After the optimization of the analytical procedure, the diatomaceous earth was compared to commercial fibers (PDMS and PDMS/DVB) in terms of their efficiency in the extraction of the PAHs studied. The same procedure described at Section 2.4 was carried out but the ultrapure water was spiked with the analytes at a concentration of 5 µg L−1. The extractions were performed using one of the fibers at 80 °C for 70 min. The chromatographic analysis was performed by GC-MS.

2.6. Analytical Figures of Merit of the Method Developed

River water spiked with five concentrations of each analyte ranging from 0.5 to 25.0 μg L−1 was prepared to build calibration curves which were used to calculate the linear coefficient of determination (R2). The lowest concentration on the analytical curve for each analyte which enabled measures with acceptable precision (RSD < 20%) was adopted as limits of quantification (LOQs).

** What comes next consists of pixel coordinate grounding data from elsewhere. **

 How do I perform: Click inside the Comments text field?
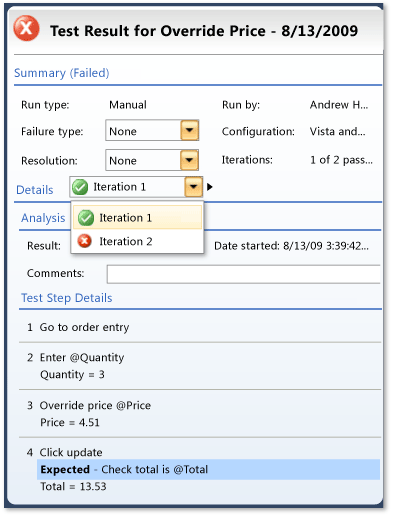coord(243,274)
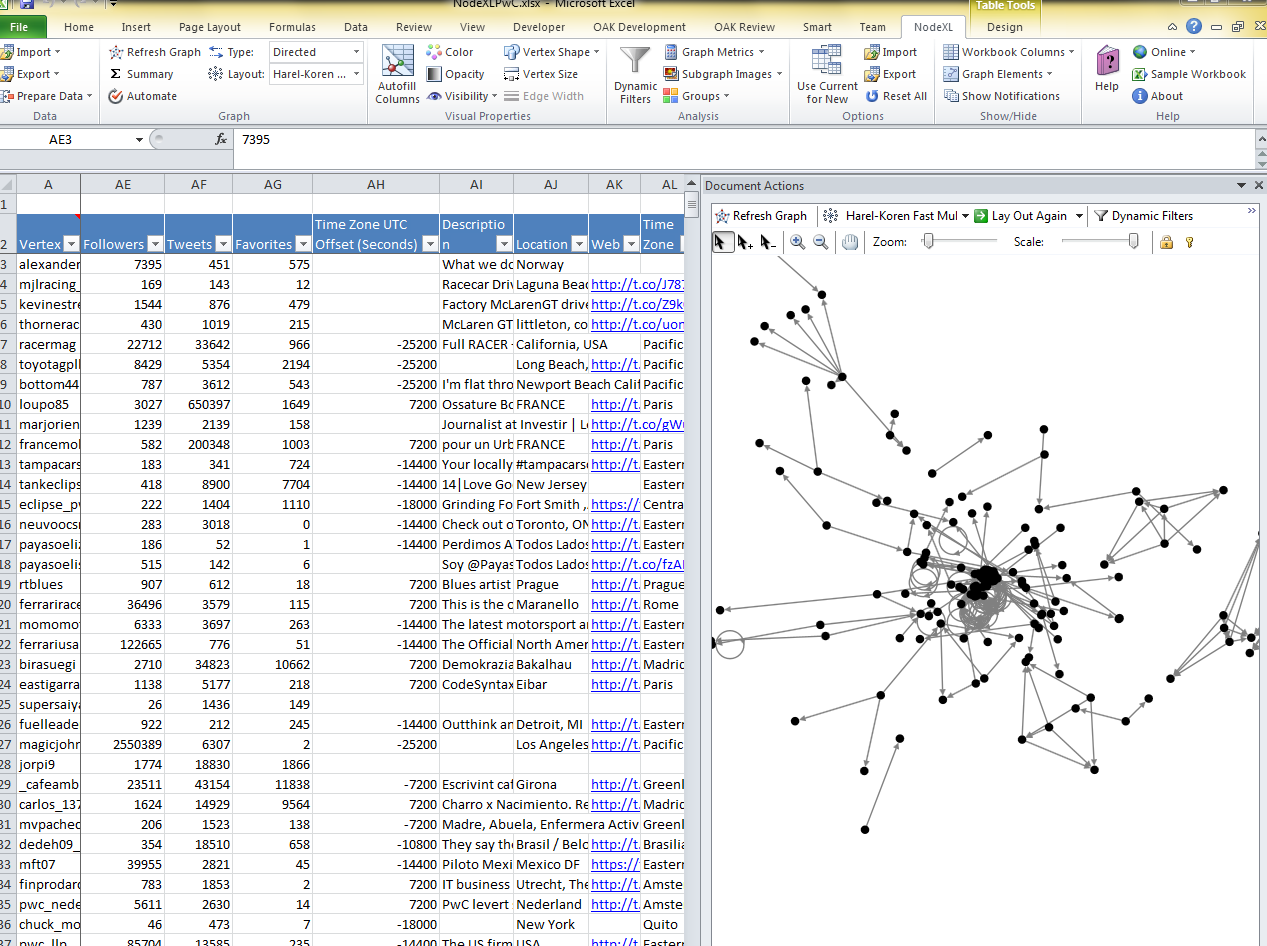Click zoom out magnifier in graph pane
This screenshot has height=946, width=1267.
[x=820, y=242]
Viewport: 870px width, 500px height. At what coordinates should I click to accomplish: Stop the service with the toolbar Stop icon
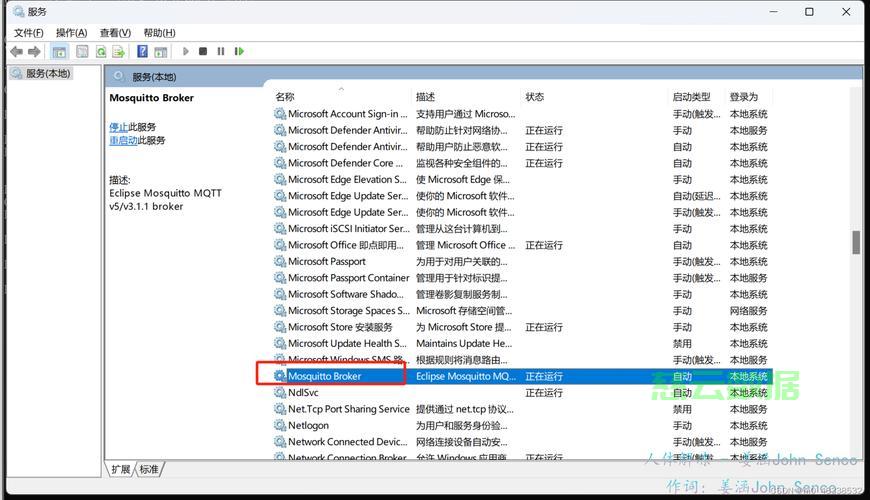(203, 51)
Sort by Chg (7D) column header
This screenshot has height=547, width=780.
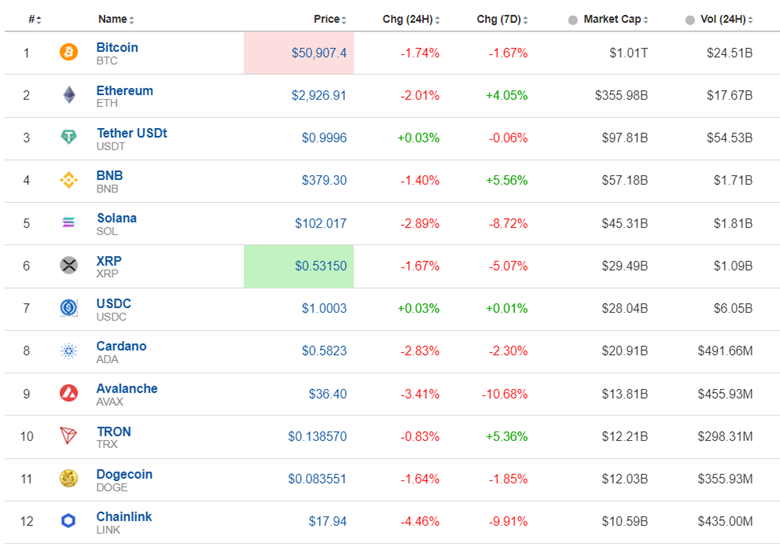tap(500, 19)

The limits of detection (LODs) were obtained dividing the LOQ by 3.3. The precision and the accuracy of the method were evaluated by performing extractions using real water samples spiked with the analytes at 0.5 μg L−1. Precision was calculated as the relative standard deviation (RSD) obtained from spiked river water and accuracy was verified through the relative recovery of the analytes.

3. Results and Discussion

3.1. Characterization of the Diatomaceous Fiber

The diatomaceous earth samples used for the production of SPME fibers belong to the class Bacillariophyceae centricae and their color may vary from white to gray. The material consists mainly of silica, SiO2 (87–91%), alumina and ferric oxide [21].
Scanning electron microscopy (SEM) was carried out to characterize the surface morphology of the recycled diatomaceous earth. The images obtained at magnifications of 2000 and 4000× for the surface evaluation are shown in Figure 1 (A and B, respectively). An image of a cross-section of the proposed fiber was obtained at a magnification of 100× (Figure 1C). According to the SEM results, the morphology of the material shows a high porosity which facilitated the physical processes involving the sorption of the analytes.
FTIR spectroscopy was carried out to identify the functional groups in the sorbent. The FTIR spectrum obtained from the material previously conditioned at 240 °C is illustrated in Figure 2. A broad peak at ~3400 cm−1 corresponds to the O–H bonds of silanol groups. Two intense peaks between ~1200 and 1080 cm−1 were assigned to the asymmetric stretching of the Si–O–Si siloxane groups and one at ~790 cm−1 is related to the Si–O–Si vibrations attributed to mesoporous silicas. At ~475 cm−1, a peak related to O–Si–O vibration was present. Lastly, the peak at ~1600 cm−1 refers to the angular deformation of the adsorbed water molecules.
Thermogravimetric analysis was conducted to identify if there was any organic material present in the sample and since no mass loss was observed the material can be characterized as thermally stable (data not shown). This result was already expected, since the sorbent comes from inorganic material.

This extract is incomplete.